Protecting unborn remains central to building a culture of life

In a statement to mark Respect Life Month, Cardinal Daniel DiNardo, who chairs the U.S. bishops Committee on Pro-Life Activities, addressed multiple direct threats to human life. But the cardinal also reiterated at the outset that the Church “will voice our opposition to the injustice and cruelty of abortion on behalf of those victims whose voices have been silenced.”

Some Catholics will doubtless object, as they have before, to what they see as this “singular focus” on abortion. So let us review, once again, why the Church’s commitment to protecting the unborn — and offering alternatives to abortion — is not a singular focus; why, rather, it is as Albany Bishop Howard Hubbard described it more than a decade ago, the “linchpin” to the culture of life we are striving to build.

There is, first of all, the magnitude of abortion’s destruction: thousands of human lives each day, a million a year for almost 40 years now — and that is just in our nation. Worldwide, the numbers are incalculable. Besides the “injustice and cruelty” to those being killed, there is the question of what this government-sanctioned killing is doing to us as a society. If — as we believe — the occasional use of the death penalty desensitizes us to the sacredness of human life, how can we help but become absolutely morally numbed by this mass destruction of these most innocent, most defenseless of human beings?

Then there are, as Cardinal DiNardo poignantly observes, “the living victims of abortion — the mothers and fathers who grieve the loss of an irreplaceable child.” As the abortion culture of necessity denies the reality of such grief, it falls to the Church and the pro-life movement to provide the love and healing that these thousands and thousands of victims need; to remind them, as the cardinal said, “that God’s mercy is greater than any human sin, and that healing and peace can be theirs through the sacrament of reconciliation and the Church’s Project Rachel Ministry.”
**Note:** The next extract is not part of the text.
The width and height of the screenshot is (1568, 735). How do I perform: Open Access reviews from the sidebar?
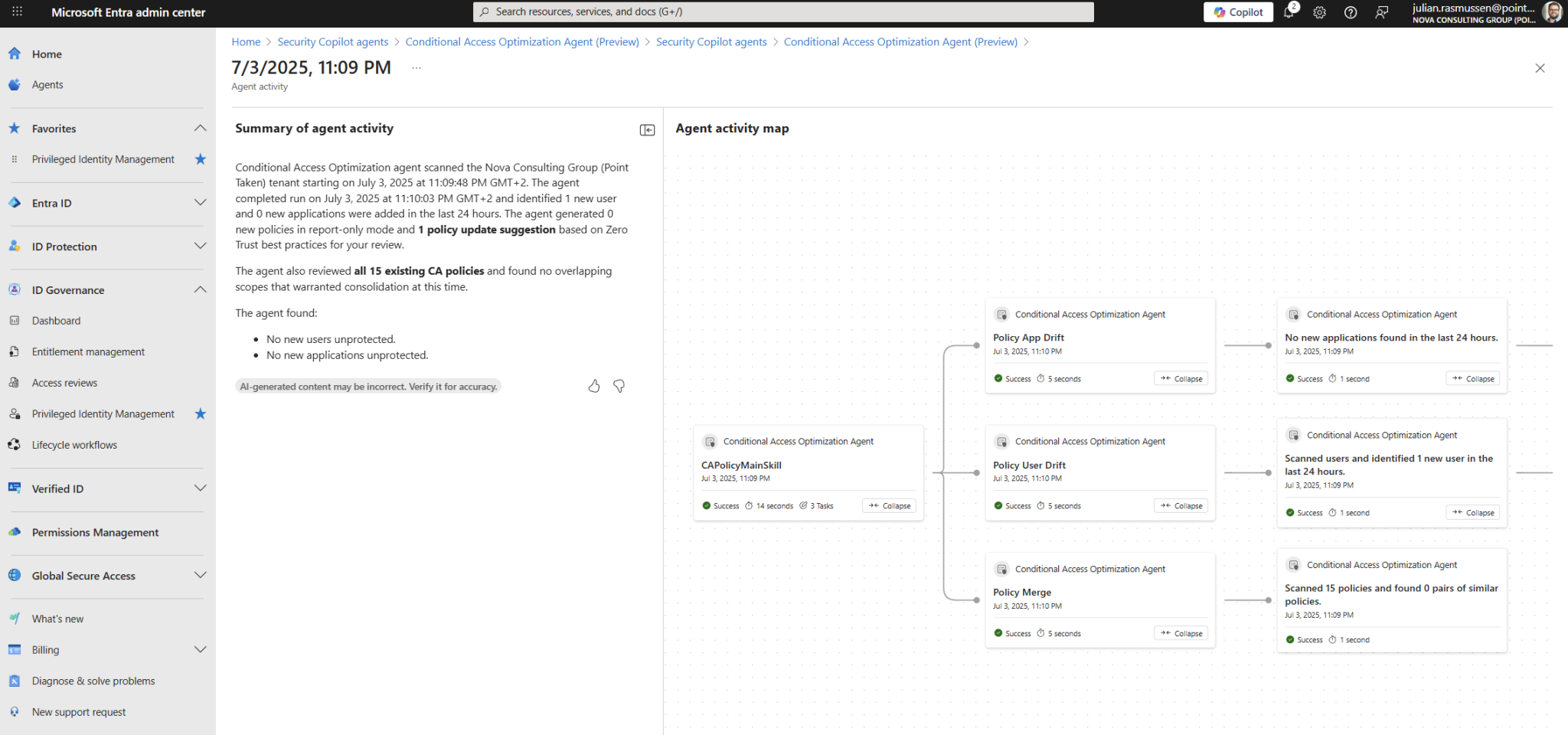pyautogui.click(x=64, y=382)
Finally, there is the terrible impact the abortion mentality has on respect for all human life — especially those who are vulnerable or marginalized. The movement to legalize abortion was always presented as in part a “women’s rights” issue, but also as a “solution” to a range of issues of human suffering: poverty, child abuse, disability, to name a few.

This approach targets the victims, rather than the causes, of human suffering. And in the decades since Roe v. Wade, we have seen this “destroy the victim” mentality expand beyond abortion, to include euthanasia, assisted suicide, and even promotion of infanticide, as “solutions” to the suffering of those who are mentally or physically disabled, elderly and sick, or terminally ill. We see now the wisdom in the words spoken by the late Cardinal Joseph Bernardin, a leading voice for the “seamless garment” approach to life issues, that “a society which destroys human life by abortion under the mantle of law, unavoidably undermines respect for life in all other contexts.”

As we begin Respect Life Month, we are called to renew our commitment to protecting all human life, and to building a culture in which the life and dignity of every human being is not just respected, but reverenced.

That cannot happen — on any issue — as long as the abortion mentality prevails in our culture. Again Cardinal Bernardin:

“Protection in law and practice of unborn human life will benefit all life, not only the lives of the unborn;” and therefore “It is imperative that we, as Christians called to serve the least among us, give urgent attention and priority to this issue of justice.”